9/11 inspires dialogue between Hindus, Muslims and Christians
by Kalpit Parajuli – Asian News
For Muslim, Christian, Hindu and Ba‘hai religious leaders, 9/11 must be an opportunity to promote peace and harmony among different faiths and counter all forms of religious extremism. On the 10th anniversary of the attack against the Twin Towers, they called on the authorities and ordinary Nepalis to work together to turn Nepal into a secular state where all religions are respected.
For all Muslims who believe in peace and dialogue, 9/11 represents a humiliation, said Shamin Ahamad, a Muslim. “For the past few years, a small extremist minority has spread a wrong idea about Islam. Nepal’s Muslim community has always been against terrorism.”
According to Nazrul Hussein, General Secretary of Nepal’s Inter-religious Council, the tragic attack against the Twin Towers, has brought Nepal’s various religions closer together. Citing the pope’s speech yesterday in Ancona, he said that the challenge today “is to create religious solidarity” to maintain that closeness through peace education and interfaith dialogue.

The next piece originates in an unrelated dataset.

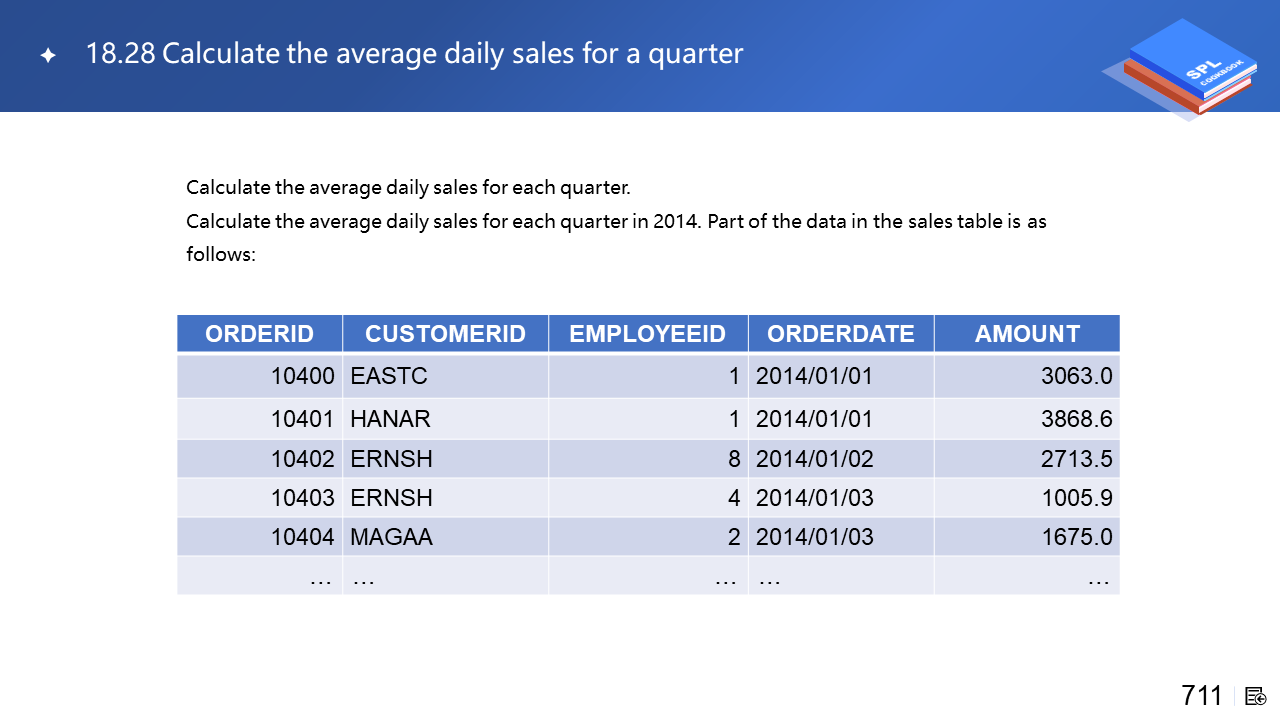1280x720 pixels.
Task: Click the SPL Cookbook book logo
Action: [x=1187, y=68]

Damordar Pandey, a senior Hindu leader, agrees. For him, dialogue and mutual understanding are the only path for harmony among Muslims, Christians and Hindus.
Isu Jung Karki, a Christian and coordinator of the Inter-Religious Secular Protection Movement, noted that, as a country, Nepal is blessed. Contrary to Asian nations, torn by communal hatreds, in Nepal, “People are more open and accept other faiths,” he explained. “We must care for existing seeds of tolerance and fight the pockets of extremism in order to promote a secular state.”
Hindus, Muslims, Christians, Buddhists and Ba‘hais have lived side by side for centuries. The fall of the monarchy in 2006 and the establishment of a secular state have consolidated their ties. However, the country has had to cope with the threat of terrorism since then, especially from Hindus.
Between 2006 and 2009, a Hindu extremist group calling itself the Nepal Defence Army has called for the return of the king. It has also carried out attacks against churches and mosques. The worst attacks were those of 2008, against the Birantnagar mosque, and 2009, against Kathmandu’s Catholic Cathedral of the Assumption.